News - Idul Adha 1445 H di Indonesia jatuh pada 17 Juni 2024 dan umat Islam akan merayakan hari besar dengan berkurban. Selama momentum Idul Adha, hukum menjual kulit hewan kurban sering kali menjadi perhatian umat Islam ketika Idul Adha. Pertanyaan utamanya adalah apakah boleh kulit hewan kurban dijual?

Banyak orang mungkin juga bertanya, apa panitia qurban boleh menjual kulit dari hewan kurban? Atau, bagaimana hukum menjual kulit hewan kurban untuk kepentingan masjid? Ada pula pertanyaan: apakah boleh kulit hewan kurban jadi upah untuk penyembelih?

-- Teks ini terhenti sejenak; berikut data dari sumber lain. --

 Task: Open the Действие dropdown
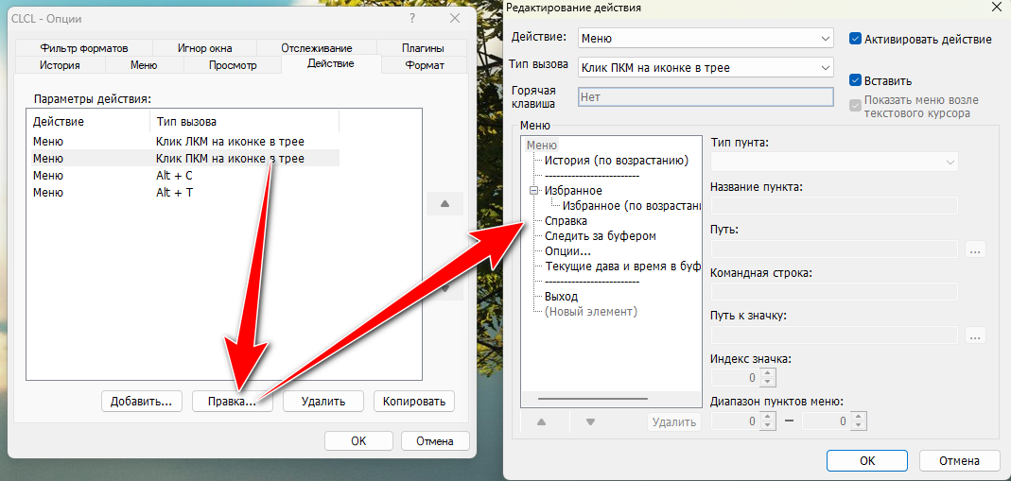705,39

Mayoritas ulama Mazhab Syafii berpendapat, orang yang berkurban (sohibul kurban) tidak boleh menjual bagian apa pun dari hewan kurbannya, termasuk daging dan kulit, meski ia berhak mendapatkan bagian.

Sohibul kurban berhak menerima bagian dari hewan kurbannya, kecuali jika ia berkurban karena nadzar. Namun, bagian hewan kurban hanya boleh dikonsumsi atau dimanfaatkan, dan tidak untuk dijual oleh sohibul kurban.

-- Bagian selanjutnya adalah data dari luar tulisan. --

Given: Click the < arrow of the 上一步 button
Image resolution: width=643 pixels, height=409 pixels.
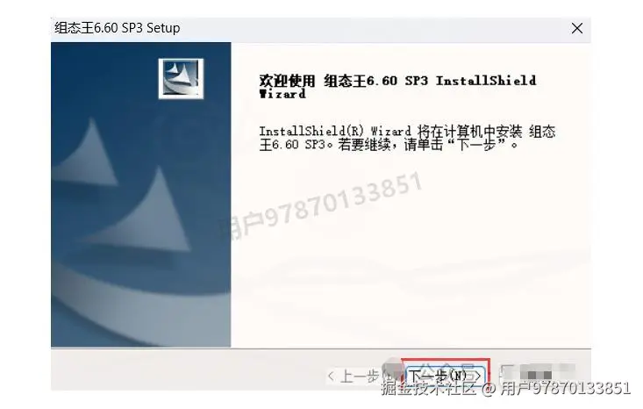Looking at the screenshot, I should coord(331,376).
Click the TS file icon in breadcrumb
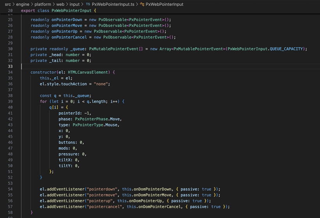320x218 pixels. click(88, 4)
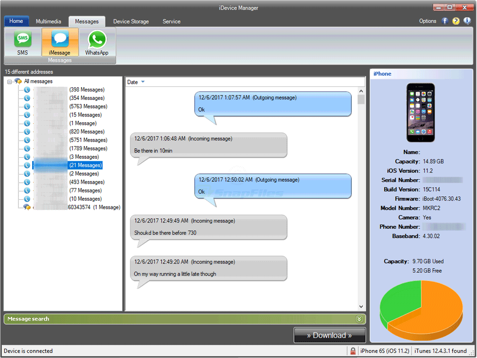Open the Options menu
The height and width of the screenshot is (358, 477).
click(427, 21)
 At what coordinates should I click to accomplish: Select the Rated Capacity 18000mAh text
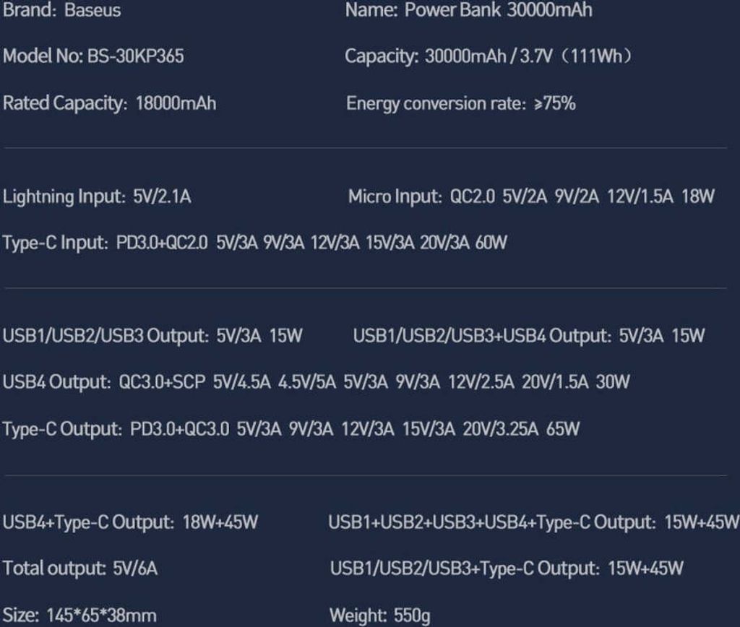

Dasar dari larangan itu adalah hadits riwayat Abu Hurairah, bahwa Rasulullah SAW pernah bersabda: "Barangsiapa menjual kulit hewan kurbannya, maka tak ada kurban baginya," (HR Imam Al-Hakim dan Imam Al-Baihaqi. Hadis ini dishahihkan Albani).

Lantas, bagaimana apabila yang menjual kulit hewan kurban adalah panitia qurban atau orang yang menerima pembagian daging kurban?

Hukum Menjual Kulit Hewan Kurban

Mayoritas ulama dari mazhab Syafii (mazhab fikih yang diikuti oleh banyak umat Islam di Indonesia), berpendapat semua bagian hewan kurban tidak boleh diperjualbelikan. Bagian hewan kurban itu termasuk daging, kulit, tanduk, bulu dan lain sebagainya.

Larangan tersebut berlaku bagi sohibul kurban maupun orang yang menerima pembagian hewan kurban. Adapun panitia kurban statusnya sama dengan penerima daging kurban.

Dengan demikian, menjual kulit hewan kurban bagi orang yang berkurban dan panitia qurban hukumnya sama-sama tidak diperbolehkan.

Meski demikian, mengutip dari laman Bimas Islam Kemenag RI, ada pengecualian terkait hukum jual beli bagian tubuh hewan kurban.

Sejumlah ulama dari Mazhab Syafii menyatakan bahwa orang-orang fakir dan miskin yang menerima pembagian hewan qurban boleh memanfaatkan bagiannya untuk berbagai jenis keperluan, termasuk dijual.

Maka itu, orang fakir miskin boleh memanfaatkan bagian dari hewan kurban yang mereka terima, seperti daging maupun kulit, untuk dikonsumsi, dijual, dan keperluan lainnya.

Namun, orang kaya (punya kemampuan secara ekonomi) hanya boleh mengonsumsi dan memanfaatkan bagian hewan kurban (daging, kulit, dan lainnya). Alternatif yang lainnya, orang kaya bisa menyedekahkan bagian dari hewan kurban.